Need for a more ambitious government to tackle UK’s poor digital infrastructure

Despite recent pledges from the UK Government, does the UK have a poor digital infrastructure and, if so, what is the impact on businesses?

Digital Infrastructure UK

The world is becoming increasingly digital and the UK Government must ensure that no one is left behind on this journey because of the postcode they live in

It seems most of the British public is suffering from political fatigue after facing both an EU Referendum and snap election in such a short space of time. With such a focus on the mammoth changes our country will face, it’s likely priorities such as digital infrastructure may fall lower on the Prime Minister’s list – after all, it was Brexit bills that dominated the Government’s agenda in the Queen’s Speech.

Despite the Government’s busy agenda, it’s vital that digital infrastructure does not fall by the wayside. If anything, there is no better time than the present to address the country’s digital infrastructure.

If the UK wants to compete with other more technologically advanced countries and become a leader in Artificial Intelligence, for example, how will it do so if the UK’s network continues to progress at a snail’s pace?

>See also: The UK Government’s Transformation Strategy

In fact, last year the Trade Union Congress revealed the UK was ranked second last out of all OECD countries for ICT infrastructure. Meanwhile, Ofcom warned that a quarter of the UK’s small businesses – just under 300,000 companies – had poor broadband because they are based on non-residential, industrial parks where average broadband speeds can be notoriously slow.

As one of the richest countries in the world – and a country dubbed by Forbes as the fifth best country for business in 2017 – this is appalling.

The constant inability to modernise Britain’s network infrastructure is not just a matter of being bottom of European broadband league tables. It’s a big bottleneck to the progress of British businesses and our increasingly digital economy.

Is the Government being ambitious enough?

Every UK company relies on the internet to operate. It’s how we converse with colleagues, customers and prospects. It’s how we learn and research. And ultimately, it’s how business sales are driven. Without the internet, businesses, local authorities and governments simply cannot operate or grow.

High-speed connectivity is fundamental to providing the very best internet access for businesses. It is also the bedrock on which new cloud services are built. Such services allow organisations to launch modern, scalable and flexible business solutions. Such solutions, in turn, enable ideas to grow quickly and create a level playing field for British businesses to compete on the global stage.

>See also: The digital transformation of the UK public sector

Today, the UK’s connectivity is nowhere near where it should be. Improvements must be made now in order to make the country more competitive. In an ever evolving and changing world, we need to ensure we can challenge internationally.

A business is only as good as its network

Britain cemented its position as a world power, thanks to the scores of industrial cities set up across the country in the 18th and 19th centuries. Places like Stoke, Wolverhampton and Sunderland were industry strongholds that exported to all corners of the earth.
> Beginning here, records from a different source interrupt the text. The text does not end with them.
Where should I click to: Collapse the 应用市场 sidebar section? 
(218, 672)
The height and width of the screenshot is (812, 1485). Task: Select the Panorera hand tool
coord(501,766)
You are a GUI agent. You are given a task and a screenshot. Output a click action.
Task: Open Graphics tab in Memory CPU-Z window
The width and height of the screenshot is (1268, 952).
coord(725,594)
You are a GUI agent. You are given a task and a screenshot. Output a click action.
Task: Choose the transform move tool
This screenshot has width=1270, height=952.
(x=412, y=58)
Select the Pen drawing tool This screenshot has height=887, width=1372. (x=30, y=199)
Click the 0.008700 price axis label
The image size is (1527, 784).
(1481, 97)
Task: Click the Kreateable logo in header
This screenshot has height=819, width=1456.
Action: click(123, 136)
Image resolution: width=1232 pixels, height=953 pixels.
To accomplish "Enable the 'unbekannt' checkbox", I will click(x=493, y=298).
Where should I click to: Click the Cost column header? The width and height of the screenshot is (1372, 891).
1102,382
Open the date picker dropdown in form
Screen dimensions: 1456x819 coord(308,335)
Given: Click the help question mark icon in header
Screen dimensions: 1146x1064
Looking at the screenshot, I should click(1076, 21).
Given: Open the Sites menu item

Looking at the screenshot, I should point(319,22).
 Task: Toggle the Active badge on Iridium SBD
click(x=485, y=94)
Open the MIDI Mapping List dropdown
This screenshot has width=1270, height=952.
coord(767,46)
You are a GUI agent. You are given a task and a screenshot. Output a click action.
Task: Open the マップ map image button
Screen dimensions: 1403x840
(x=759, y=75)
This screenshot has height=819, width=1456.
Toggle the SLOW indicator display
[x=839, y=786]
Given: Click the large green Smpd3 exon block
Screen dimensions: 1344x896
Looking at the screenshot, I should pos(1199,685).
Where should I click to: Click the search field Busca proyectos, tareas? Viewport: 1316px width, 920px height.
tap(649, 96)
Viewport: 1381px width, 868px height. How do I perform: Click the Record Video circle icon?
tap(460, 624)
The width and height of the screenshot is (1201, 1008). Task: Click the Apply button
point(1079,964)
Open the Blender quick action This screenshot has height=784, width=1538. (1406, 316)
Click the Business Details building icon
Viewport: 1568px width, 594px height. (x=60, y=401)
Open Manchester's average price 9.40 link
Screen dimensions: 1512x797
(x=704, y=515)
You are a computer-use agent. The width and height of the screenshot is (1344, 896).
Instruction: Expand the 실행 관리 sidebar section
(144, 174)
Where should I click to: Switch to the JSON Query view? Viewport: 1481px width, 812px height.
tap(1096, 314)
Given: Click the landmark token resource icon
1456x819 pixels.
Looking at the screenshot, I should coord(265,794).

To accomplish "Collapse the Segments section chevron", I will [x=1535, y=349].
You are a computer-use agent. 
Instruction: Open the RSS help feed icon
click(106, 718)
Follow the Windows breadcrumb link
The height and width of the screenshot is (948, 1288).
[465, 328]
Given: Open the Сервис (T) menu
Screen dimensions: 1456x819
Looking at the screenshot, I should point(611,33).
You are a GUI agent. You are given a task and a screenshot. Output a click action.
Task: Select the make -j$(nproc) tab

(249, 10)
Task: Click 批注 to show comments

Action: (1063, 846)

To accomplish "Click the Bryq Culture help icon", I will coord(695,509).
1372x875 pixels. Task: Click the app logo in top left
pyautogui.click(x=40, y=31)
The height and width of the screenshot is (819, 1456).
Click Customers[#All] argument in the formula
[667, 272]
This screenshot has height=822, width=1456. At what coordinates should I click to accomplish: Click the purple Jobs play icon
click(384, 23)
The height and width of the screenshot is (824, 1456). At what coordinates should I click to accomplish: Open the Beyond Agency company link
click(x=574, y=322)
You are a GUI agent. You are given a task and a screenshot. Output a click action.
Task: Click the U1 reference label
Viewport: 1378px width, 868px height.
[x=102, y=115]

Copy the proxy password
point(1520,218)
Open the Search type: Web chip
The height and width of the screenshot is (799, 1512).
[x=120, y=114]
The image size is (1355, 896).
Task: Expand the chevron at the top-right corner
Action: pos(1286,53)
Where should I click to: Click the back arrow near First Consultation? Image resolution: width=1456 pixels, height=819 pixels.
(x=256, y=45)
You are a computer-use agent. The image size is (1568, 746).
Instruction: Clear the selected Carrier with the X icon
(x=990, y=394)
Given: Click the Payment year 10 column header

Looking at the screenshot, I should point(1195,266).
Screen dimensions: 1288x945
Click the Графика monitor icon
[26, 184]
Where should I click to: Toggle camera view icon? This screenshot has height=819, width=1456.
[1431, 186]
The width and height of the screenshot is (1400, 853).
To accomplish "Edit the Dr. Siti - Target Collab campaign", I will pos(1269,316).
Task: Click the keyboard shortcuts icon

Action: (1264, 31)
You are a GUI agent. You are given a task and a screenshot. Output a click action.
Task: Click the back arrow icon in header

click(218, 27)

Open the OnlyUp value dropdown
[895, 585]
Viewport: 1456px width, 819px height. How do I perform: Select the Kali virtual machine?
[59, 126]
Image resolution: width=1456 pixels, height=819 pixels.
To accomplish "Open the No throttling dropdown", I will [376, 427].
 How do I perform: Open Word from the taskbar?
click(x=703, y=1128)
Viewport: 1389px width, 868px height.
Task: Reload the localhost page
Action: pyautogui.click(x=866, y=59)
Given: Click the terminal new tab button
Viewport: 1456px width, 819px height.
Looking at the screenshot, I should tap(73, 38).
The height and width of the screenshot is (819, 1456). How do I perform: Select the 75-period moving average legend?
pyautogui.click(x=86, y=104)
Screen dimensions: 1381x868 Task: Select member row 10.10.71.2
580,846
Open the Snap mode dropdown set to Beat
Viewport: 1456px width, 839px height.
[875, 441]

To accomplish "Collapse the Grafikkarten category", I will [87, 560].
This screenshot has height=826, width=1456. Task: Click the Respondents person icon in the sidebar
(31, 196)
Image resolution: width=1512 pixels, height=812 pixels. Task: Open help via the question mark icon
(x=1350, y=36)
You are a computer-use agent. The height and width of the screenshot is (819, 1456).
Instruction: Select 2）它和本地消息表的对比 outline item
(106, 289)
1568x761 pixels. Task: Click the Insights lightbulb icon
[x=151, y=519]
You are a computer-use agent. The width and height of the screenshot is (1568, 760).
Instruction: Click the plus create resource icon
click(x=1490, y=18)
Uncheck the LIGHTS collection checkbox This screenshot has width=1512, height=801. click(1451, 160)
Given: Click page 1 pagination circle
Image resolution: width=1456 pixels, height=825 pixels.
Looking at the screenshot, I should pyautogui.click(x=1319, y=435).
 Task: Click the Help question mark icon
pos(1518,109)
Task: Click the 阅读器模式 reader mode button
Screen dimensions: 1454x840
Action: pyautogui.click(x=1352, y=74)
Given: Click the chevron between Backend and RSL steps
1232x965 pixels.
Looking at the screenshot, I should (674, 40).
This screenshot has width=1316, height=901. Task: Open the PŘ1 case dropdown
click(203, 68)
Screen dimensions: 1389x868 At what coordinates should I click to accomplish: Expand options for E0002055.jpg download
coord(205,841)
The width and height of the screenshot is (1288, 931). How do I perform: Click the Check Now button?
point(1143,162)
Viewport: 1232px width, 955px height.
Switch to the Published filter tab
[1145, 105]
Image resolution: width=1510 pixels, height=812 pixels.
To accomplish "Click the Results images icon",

Today, however, such cities have been left behind as the economy shifts from a physical to a digital core. While there is a need to constantly improve network standards in London to ensure it continues to prosper, it’s vital that other parts of the country aren’t ignored.

At a time when 78% of UK businesses are based outside the capital, digital investment is needed more than ever. Just as railways and canals were built to transport textiles and coal breathed life into regional areas during the Industrial Revolution, modern network infrastructure can do the same today.

This will ensure that towns from Southampton to Seaham – which are crying out for economic investment – are given the digital foundations by which to attract it.
After all, businesses are only as good as the digital infrastructure that supports them. It forms the foundations on how they can operate.

>See also: Digital Infrastructure is key to a thriving Northern Powerhouse

Once businesses have access to solid infrastructure they are more able to invest in connectivity solutions that support communication and collaboration, regardless of geography. Without it, they don’t even have a standing start and that is when economic stagnation seeps in.

More government focus is needed

The Queen nodded to High Speed Two (HS2) in her recent speech adding that the new bill would be created to deliver its next phase. I firmly believe this massive investment is a mistake.

Despite the fact the Government estimates show that an increase in broadband penetration of just 10 per cent would yield a 0.25% increase in GDP growth – a powerful boost to the economy – they are busy prioritising ploughing £55.7 billion in building a rail service that is far from popular.

If just half this £55.7 billion was used for digital infrastructure it could improve UK networks across the country – way beyond London. Just think of the business and economic benefits that this would bring. These benefits would be far greater than those produced by HS2.

>See also: Investment in fibre optic and 5G is a welcome boost for UK business

As the Government currently negotiates our exit from the EU, Britain needs to become more efficient and productive to compete on a global stage. No other singular investment would deliver the competitive benefits of a country-wide investment into our communications infrastructure.

In order to compete with other countries post-Brexit, the UK needs a world-class network infrastructure in place to provide the greatest good for the greatest number of people. This wouldn’t just boost business growth, it would also enable those children living in poorly connected regions, for instance, to have a decent internet connection to complete their homework.

The world is becoming increasingly digital and the UK Government must ensure that no one is left behind on this journey because of the postcode they live in.